Das auf dem Cover angerissene Grausen setzt sich quer durch das Booklet fort. Überall strahlen einem kerngesunde, unbeschwerte, bestgelaunte Menschen wie aus Huxleys „Schöne neue Welt“ entgegen, dass es einem bei eingehender Betrachtung immer kälter den Rücken hinunterläuft.
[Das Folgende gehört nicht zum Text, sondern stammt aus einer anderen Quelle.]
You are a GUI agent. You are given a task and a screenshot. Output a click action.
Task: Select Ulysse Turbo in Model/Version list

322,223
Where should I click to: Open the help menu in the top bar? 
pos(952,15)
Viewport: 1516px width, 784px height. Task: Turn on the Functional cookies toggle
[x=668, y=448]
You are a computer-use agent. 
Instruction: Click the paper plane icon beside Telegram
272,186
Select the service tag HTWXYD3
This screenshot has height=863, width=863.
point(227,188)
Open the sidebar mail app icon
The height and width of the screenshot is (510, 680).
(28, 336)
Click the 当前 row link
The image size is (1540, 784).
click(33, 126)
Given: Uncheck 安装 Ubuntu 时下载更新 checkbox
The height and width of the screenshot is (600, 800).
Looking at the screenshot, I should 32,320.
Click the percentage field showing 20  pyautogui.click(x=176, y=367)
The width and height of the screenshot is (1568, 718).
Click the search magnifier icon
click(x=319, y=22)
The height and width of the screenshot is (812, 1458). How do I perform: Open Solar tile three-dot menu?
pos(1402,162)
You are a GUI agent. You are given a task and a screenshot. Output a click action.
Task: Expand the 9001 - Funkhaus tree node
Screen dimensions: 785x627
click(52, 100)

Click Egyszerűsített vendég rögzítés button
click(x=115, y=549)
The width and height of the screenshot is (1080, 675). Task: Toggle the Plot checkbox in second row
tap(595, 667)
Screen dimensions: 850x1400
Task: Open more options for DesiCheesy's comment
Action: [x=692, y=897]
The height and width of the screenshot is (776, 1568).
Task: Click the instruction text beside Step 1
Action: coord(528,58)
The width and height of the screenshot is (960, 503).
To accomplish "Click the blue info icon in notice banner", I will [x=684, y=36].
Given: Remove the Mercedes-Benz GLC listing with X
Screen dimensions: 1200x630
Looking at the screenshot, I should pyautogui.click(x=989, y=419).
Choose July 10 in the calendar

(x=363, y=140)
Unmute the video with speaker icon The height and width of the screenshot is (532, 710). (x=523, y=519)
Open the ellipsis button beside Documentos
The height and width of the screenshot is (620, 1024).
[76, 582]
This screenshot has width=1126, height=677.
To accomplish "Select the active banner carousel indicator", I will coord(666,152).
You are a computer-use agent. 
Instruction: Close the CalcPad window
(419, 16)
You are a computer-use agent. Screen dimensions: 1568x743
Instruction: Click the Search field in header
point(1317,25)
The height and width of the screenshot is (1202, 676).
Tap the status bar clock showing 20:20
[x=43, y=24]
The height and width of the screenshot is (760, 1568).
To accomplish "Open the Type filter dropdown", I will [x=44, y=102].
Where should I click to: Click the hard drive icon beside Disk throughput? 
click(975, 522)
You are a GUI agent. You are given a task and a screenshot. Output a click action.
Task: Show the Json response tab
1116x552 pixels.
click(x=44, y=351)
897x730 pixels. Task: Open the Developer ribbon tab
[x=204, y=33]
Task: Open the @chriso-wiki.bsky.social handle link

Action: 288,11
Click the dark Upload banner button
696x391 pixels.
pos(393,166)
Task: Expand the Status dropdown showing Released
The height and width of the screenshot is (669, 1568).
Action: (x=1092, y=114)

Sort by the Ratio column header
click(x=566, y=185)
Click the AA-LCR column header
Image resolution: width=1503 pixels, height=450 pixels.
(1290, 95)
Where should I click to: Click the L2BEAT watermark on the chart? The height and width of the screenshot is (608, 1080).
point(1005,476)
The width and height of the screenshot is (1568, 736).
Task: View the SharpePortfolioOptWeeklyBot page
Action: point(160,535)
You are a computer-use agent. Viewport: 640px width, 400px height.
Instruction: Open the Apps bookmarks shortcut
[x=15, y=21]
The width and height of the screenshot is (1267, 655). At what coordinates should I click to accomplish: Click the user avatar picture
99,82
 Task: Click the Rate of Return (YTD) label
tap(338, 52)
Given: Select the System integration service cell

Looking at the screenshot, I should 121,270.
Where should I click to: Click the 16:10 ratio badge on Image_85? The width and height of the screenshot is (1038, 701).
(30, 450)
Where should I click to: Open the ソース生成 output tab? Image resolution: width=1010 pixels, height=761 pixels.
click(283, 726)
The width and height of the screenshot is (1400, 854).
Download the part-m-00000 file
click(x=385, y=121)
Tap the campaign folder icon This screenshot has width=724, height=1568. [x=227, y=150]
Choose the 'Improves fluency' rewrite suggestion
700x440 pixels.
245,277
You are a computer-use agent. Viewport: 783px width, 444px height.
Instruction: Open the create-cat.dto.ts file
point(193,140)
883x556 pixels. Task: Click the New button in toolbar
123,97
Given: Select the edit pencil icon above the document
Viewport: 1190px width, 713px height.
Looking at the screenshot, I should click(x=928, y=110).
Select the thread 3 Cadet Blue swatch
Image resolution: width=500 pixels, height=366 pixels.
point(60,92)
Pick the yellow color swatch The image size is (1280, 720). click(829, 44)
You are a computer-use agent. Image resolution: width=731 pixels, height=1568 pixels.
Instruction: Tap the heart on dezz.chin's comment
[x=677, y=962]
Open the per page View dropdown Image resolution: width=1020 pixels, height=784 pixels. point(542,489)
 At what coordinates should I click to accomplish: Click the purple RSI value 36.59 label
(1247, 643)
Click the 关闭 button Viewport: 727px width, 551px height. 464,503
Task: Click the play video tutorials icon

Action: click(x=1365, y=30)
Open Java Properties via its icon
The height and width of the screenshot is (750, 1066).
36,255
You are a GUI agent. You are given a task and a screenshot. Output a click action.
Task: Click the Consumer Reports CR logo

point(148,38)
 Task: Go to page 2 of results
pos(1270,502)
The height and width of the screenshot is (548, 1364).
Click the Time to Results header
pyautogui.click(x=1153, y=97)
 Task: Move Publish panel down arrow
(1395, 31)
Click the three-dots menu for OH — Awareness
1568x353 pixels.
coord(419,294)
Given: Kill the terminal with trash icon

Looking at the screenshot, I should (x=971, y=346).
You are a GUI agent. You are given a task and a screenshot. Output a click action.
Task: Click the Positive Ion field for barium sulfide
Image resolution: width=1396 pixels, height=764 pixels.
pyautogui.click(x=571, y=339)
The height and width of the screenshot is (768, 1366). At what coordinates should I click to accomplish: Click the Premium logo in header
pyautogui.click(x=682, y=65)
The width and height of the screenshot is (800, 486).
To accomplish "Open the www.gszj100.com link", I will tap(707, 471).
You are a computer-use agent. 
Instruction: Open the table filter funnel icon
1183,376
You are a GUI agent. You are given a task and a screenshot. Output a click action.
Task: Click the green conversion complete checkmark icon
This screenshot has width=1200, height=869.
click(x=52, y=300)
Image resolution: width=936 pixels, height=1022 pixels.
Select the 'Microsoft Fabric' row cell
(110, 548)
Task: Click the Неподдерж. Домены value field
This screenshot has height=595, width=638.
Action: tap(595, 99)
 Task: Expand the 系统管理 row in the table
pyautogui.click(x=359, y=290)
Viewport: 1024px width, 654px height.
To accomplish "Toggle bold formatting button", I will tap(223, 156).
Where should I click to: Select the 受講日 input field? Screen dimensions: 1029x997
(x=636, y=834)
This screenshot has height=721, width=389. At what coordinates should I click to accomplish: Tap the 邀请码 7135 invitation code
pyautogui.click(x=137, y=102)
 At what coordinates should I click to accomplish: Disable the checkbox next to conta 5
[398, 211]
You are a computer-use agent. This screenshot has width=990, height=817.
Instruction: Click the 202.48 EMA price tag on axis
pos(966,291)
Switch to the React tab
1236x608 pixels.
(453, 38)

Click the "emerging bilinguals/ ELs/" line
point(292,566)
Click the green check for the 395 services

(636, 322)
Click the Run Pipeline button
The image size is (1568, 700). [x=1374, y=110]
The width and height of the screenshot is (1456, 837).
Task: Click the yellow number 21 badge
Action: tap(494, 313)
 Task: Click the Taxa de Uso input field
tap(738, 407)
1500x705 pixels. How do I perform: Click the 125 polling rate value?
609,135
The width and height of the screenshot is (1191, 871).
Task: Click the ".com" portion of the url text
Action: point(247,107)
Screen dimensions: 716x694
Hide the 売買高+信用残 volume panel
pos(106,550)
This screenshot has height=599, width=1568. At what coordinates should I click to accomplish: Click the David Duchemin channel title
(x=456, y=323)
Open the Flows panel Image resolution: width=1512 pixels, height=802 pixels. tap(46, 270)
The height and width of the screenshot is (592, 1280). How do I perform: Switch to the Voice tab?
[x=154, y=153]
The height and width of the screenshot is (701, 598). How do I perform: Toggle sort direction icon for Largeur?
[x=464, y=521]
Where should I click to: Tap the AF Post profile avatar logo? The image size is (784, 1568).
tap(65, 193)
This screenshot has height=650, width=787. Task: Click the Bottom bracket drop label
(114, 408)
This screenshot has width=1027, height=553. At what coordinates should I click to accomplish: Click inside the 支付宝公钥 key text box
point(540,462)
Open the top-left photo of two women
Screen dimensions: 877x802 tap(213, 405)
Doch so hypernormal gruselig die Fotos aussehen – als hätte ein Chris Cunnigham subtil-perfide PhotoshopFantasien ausgelebt – sie sind nicht etwa für das Cover gemacht worden. “ Die Bilder kommen aus Foto-Pools, bei denen Firmen und Grafikbüros für alle möglichen PR-Broschüren, Anzeigen und Zeitschriften Fotos bestellen“, erklärt Fredrik Sandsten.

„Sie drücken immer das Gleiche aus: Da ist alles am rechten Platz, alles steril, keine Störungen, alles perfekt.“ Ebbot ergänzt: „Man sieht diese Bilder überall im Alltag, auf der ganzen Welt. Sie haben eine sehr destruktive Kraft, weil sie Lügen als Lebensideal vorgeben – und die Menschen streben nach diesem Ideal, ohne dass es ihnen vielleicht bewusst ist. „

4 Die Bildauswahl

Aus etwa 200 Fotos, die Martin Kann der Band präsentiert, wurden „natürlich die bösesten und furchteinflößendsten“ (Lundberg) ausgesucht.

„Ja, die Frau auj dem Frontcover sieht richtig gemein aus“, sagt Ebbot. „Wirhaben das Bild vor allem wegen ihrer Augen genommen.“ Und nein: die Bilder, speziell manche Gesichtsausdrücke, sind nicht etwa nachträglich „satanisiert“ worden. „Martin hat die Fotos wohl etwas nachbehandelt, um sie aufeinander abzustimmen“, sagt Fredrik Sandsten, „aber was da passiert und die Gesichter – das ist original.“

5 Die Reaktionen

„Es gibt recht extreme Meinungen zu dem Cover“, sagt Ebbot Lundberg. „Die einen sagen, es ist das hässlichste überhaupt, die anderen, es ist brillant.“ Man könnte sich auch einigen auf: Es ist beides gleichzeitig. Die Band selbst musste nicht lang diskutieren:

„Als Martin mit den Bildern ankam, brauchten wir einen Moment, bis wir die Idee geschluckt und verdaut hatten“, so Lundberg, „aber dann war uns klar: Das ist genial! Das ist GENAU das, was das Album ausdrückt.“ Und Sorgen, mit dem Motiv Käufer abzuschrecken? Fredrik Sandsten: „Das muss man riskieren, wenn man nicht ein normales Rock- Cover, sondern etwas Besonderes haben will. Niemand, mit dem wir arbeiten, hatte Bedenken wegen des Artworks. Es gab eher Skepsis, ob es so schlau ist, in diesen Zeiten eine Doppel-CD zu veröffentlichen.“

6 Das Wasserzeichen

Der einzige Hinweis – abgesehen von einem Sticker -, den das Frontcover auf die Urheber des Albums gibt, ist das „Logo“ von The Soundtrack Of Our Lives, das als Wasserzeichen unter die Bilder gelegt ist. „Das sind altgriechische Buchstaben“, erklärt Ebbot Lundberg, „sie bedeuten ,-wie oben, so unten‘. Es geht um die Interaktion von Mikro- und Makrokosmos. Eine Art ganzheitliches Symbol für das Universum.“ Dass die rätselhaften Schriftzeichen den unheimlichen Effekt der Fotos noch verstärken – als stünde ein geheimer Kult hinter dem ganzen Glücklichkeits-Grauen -, war nicht unbeabsichtigt.